Бей еще, — подумал он. — Когда ты вздрагиваешь от боли, потому что тебе пронзили сердце, они стенают ей еще, как будто ты и есть убийца.
— Я тебя не бью.
— Ты хочешь, чтобы я осталась с тобой?
— Я хочу, чтобы ты осталась здесь. Вот в чем разница.
тоже лгу, — думал он. — Я хочу, чтобы она была со мной, ведь, кроме нее, у меня нет ничего, она — последнее, что у меня осталось, я не хочу ее терять, о боже, я не должен ее потерять!
— Я не хочу, чтобы ты швырялась своей жизнью, словно это деньги, потерявшие всякую цену.
— Все это слова, Борис, — возразила она. — Если арестанту предложат на выбор — прожить год на свободе, а потом умереть, или гнить в тюрьме, как, по-твоему, он должен поступить?
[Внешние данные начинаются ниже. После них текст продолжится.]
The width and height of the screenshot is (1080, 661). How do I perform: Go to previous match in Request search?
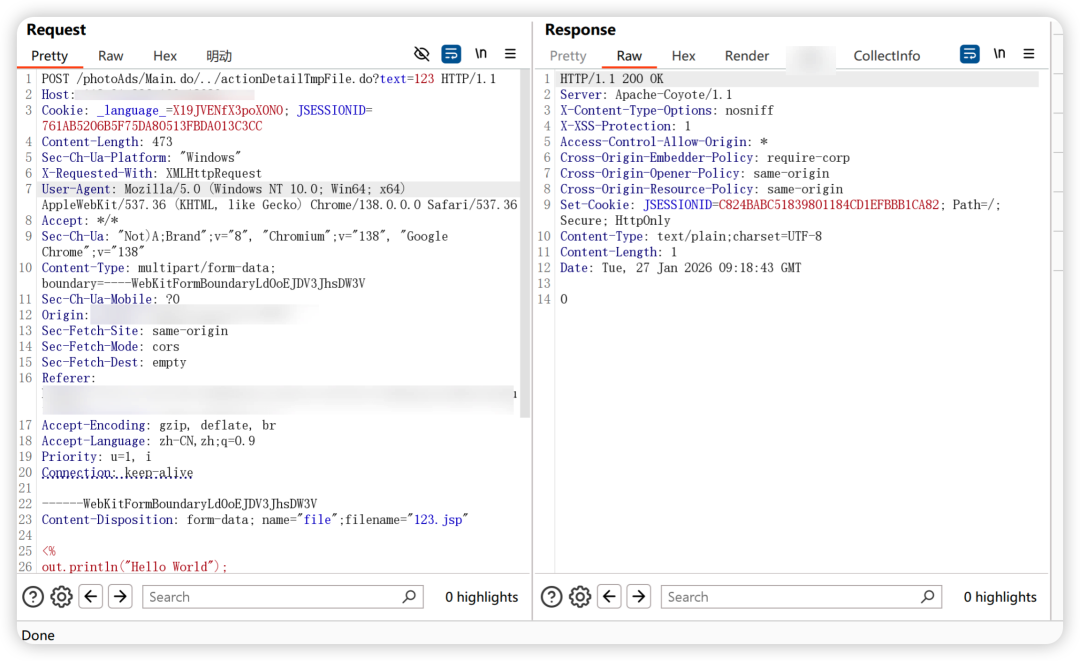click(91, 597)
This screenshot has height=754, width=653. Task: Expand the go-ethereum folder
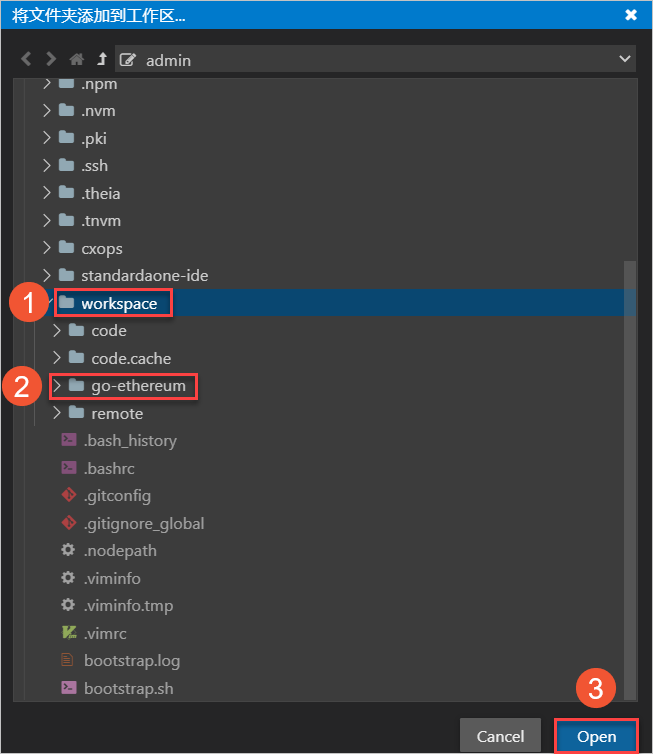tap(56, 386)
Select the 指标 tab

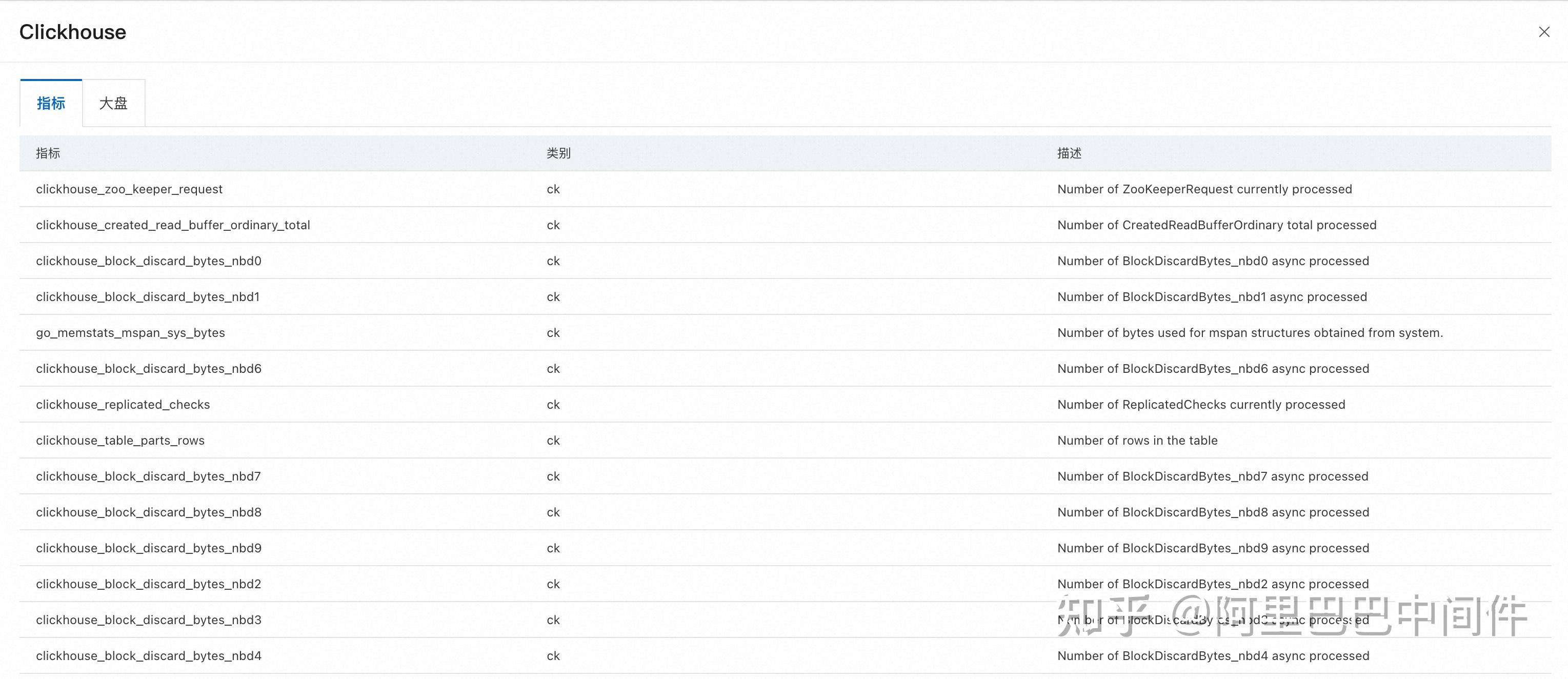pos(51,104)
— Ты не в тюрьме, душка! И у тебя ужасно неправильное представление о том, что ты называешь жизнью, — сказал Волков.
— Конечно. Ведь я ее не знаю. Вернее, знаю только одну ее сторону — войну, обман и нужду, и если другая сторона принесет мне много разочарований, все равно она будет не хуже той, которую я узнала и которая, я уверена, не может исчерпать всей жизни. Должна же быть еще другая, не знакомая мне жизнь, которая говорит языком книг, картин и музыки, будит во мне тревогу, манит меня… — Она помолчала. — Не надо больше об этом, Борис. Все, что я говорю, — фальшь… становится фальшью, как только я произношу это вслух, мои слова — как нож. А я ведь не хочу тебя обидеть. Но каждое мое слово звучит оскорбительно. И даже если я сама уверена, что говорю правду, в действительности все оказывается совсем не так. Разве ты не видишь, что я ничего не понимаю?
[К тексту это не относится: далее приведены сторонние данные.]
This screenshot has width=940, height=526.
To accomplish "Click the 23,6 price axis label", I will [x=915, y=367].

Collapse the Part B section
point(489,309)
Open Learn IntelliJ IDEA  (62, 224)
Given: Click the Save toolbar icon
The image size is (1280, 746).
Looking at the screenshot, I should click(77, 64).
Она посмотрела на него. В ее взгляде были и гаснущая любовь, и сострадание, и враждебность; ведь он стремился ее удержать, и он заставлял ее говорить о том, что она хотела забыть.
— Пусть Клерфэ уедет, и через несколько дней ты сама поймешь, как нелепо было идти за первым встречным, поманившим тебя, — сказал Волков.
— Борис, — с безнадежным видом сказала Лилиан, — неужели дело всегда только в другом мужчине?
Волков не ответил. дурак, — думал он. — Я делаю все, чтобы оттолкнуть ее! Почему я не говорю, улыбаясь, что она права? Почему не воспользуюсь старой уловкой? Кто хочет удержать — тот теряет. Кто готов с улыбкой отпустить — того стараются удержать. Неужели я это забыл?